ASSIGNMENT:
Print all of the data exactly.

DATA SECTION:
- - -

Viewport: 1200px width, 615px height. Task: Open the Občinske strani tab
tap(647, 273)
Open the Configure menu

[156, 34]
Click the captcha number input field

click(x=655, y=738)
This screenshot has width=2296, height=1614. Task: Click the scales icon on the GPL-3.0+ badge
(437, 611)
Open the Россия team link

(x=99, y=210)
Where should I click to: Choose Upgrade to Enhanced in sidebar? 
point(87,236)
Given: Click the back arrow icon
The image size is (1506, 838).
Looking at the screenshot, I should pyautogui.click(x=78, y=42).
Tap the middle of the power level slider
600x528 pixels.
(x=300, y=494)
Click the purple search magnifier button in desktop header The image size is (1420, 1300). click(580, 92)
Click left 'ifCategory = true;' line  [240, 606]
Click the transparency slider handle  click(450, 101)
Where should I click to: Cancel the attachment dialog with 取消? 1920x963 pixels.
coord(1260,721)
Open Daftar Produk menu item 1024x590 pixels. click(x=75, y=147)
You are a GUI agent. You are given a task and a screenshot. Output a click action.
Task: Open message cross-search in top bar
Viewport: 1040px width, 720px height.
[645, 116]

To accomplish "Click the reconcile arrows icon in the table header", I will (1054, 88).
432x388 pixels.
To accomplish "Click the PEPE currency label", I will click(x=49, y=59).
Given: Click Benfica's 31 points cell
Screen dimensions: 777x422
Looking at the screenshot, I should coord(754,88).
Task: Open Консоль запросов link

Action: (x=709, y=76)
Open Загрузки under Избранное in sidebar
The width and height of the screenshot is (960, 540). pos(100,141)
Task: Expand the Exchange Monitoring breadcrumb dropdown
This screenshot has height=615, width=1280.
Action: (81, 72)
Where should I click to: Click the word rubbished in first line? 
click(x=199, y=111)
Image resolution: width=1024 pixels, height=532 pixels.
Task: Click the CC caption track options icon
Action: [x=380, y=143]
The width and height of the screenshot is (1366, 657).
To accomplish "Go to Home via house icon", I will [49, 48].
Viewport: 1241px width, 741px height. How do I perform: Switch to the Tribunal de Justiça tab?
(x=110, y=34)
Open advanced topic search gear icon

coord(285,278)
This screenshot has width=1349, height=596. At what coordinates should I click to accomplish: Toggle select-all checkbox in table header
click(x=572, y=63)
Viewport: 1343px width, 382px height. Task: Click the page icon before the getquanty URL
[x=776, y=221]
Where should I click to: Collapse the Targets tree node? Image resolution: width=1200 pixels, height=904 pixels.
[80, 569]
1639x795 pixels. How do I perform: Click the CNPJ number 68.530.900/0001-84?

- - -

EXERCISE RESPONSE:
Viewport: 1200px width, 615px height. Task: Open the Občinske strani tab
tap(647, 273)
Open the Configure menu

[156, 34]
Click the captcha number input field

click(x=655, y=738)
This screenshot has width=2296, height=1614. Task: Click the scales icon on the GPL-3.0+ badge
(437, 611)
Open the Россия team link

(x=99, y=210)
Where should I click to: Choose Upgrade to Enhanced in sidebar? 
point(87,236)
Given: Click the back arrow icon
The image size is (1506, 838).
Looking at the screenshot, I should pyautogui.click(x=78, y=42).
Tap the middle of the power level slider
600x528 pixels.
(x=300, y=494)
Click the purple search magnifier button in desktop header The image size is (1420, 1300). click(580, 92)
Click left 'ifCategory = true;' line  [240, 606]
Click the transparency slider handle  click(450, 101)
Where should I click to: Cancel the attachment dialog with 取消? 1920x963 pixels.
coord(1260,721)
Open Daftar Produk menu item 1024x590 pixels. click(x=75, y=147)
You are a GUI agent. You are given a task and a screenshot. Output a click action.
Task: Open message cross-search in top bar
Viewport: 1040px width, 720px height.
[645, 116]

To accomplish "Click the reconcile arrows icon in the table header", I will (1054, 88).
432x388 pixels.
To accomplish "Click the PEPE currency label", I will click(x=49, y=59).
Given: Click Benfica's 31 points cell
Screen dimensions: 777x422
Looking at the screenshot, I should coord(754,88).
Task: Open Консоль запросов link

Action: (x=709, y=76)
Open Загрузки under Избранное in sidebar
The width and height of the screenshot is (960, 540). pos(100,141)
Task: Expand the Exchange Monitoring breadcrumb dropdown
This screenshot has height=615, width=1280.
Action: (81, 72)
Where should I click to: Click the word rubbished in first line? 
click(x=199, y=111)
Image resolution: width=1024 pixels, height=532 pixels.
Task: Click the CC caption track options icon
Action: [x=380, y=143]
The width and height of the screenshot is (1366, 657).
To accomplish "Go to Home via house icon", I will [49, 48].
Viewport: 1241px width, 741px height. How do I perform: Switch to the Tribunal de Justiça tab?
(x=110, y=34)
Open advanced topic search gear icon

coord(285,278)
This screenshot has width=1349, height=596. At what coordinates should I click to accomplish: Toggle select-all checkbox in table header
click(x=572, y=63)
Viewport: 1343px width, 382px height. Task: Click the page icon before the getquanty URL
[x=776, y=221]
Where should I click to: Collapse the Targets tree node? Image resolution: width=1200 pixels, height=904 pixels.
[80, 569]
1639x795 pixels. How do I perform: Click the CNPJ number 68.530.900/0001-84?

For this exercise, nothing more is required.